Reproduce every line of the records below, requests included, and shift each coordinate pair in the answers by adding 35 to both of its numbers. Leave out the pictures.

Exercise data:
..........
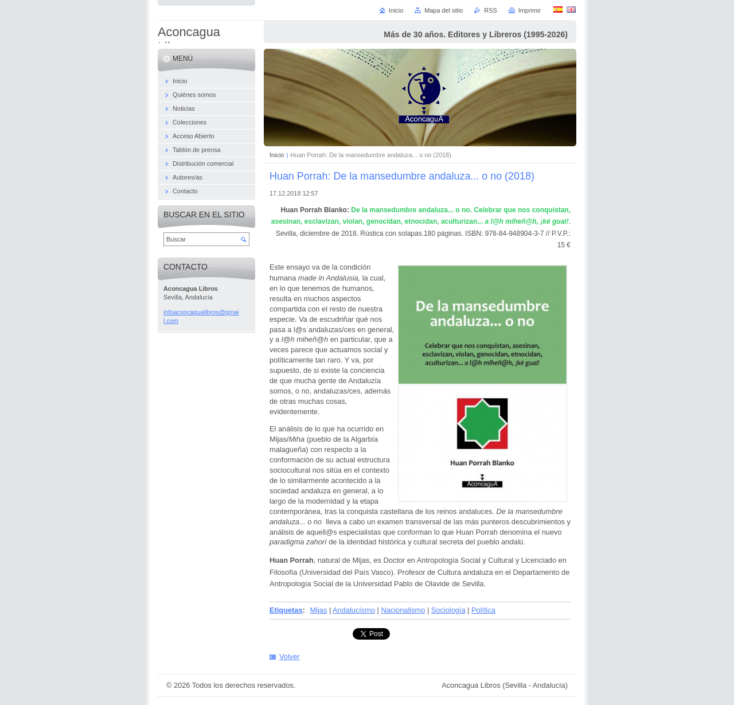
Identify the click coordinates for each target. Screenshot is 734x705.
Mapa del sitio (443, 10)
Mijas (318, 610)
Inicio (277, 154)
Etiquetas (286, 610)
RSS (490, 10)
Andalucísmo (354, 610)
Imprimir (529, 10)
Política (483, 610)
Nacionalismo (403, 610)
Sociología (448, 610)
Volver (289, 656)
..........
Solution:
Identify the click coordinates for each target. Screenshot is 734x705.
Mapa del sitio (478, 45)
Mijas (353, 645)
Inicio (312, 189)
Etiquetas (321, 645)
RSS (525, 45)
Andalucísmo (389, 645)
Imprimir (564, 45)
Política (518, 645)
Nacionalismo (438, 645)
Sociología (483, 645)
Volver (324, 691)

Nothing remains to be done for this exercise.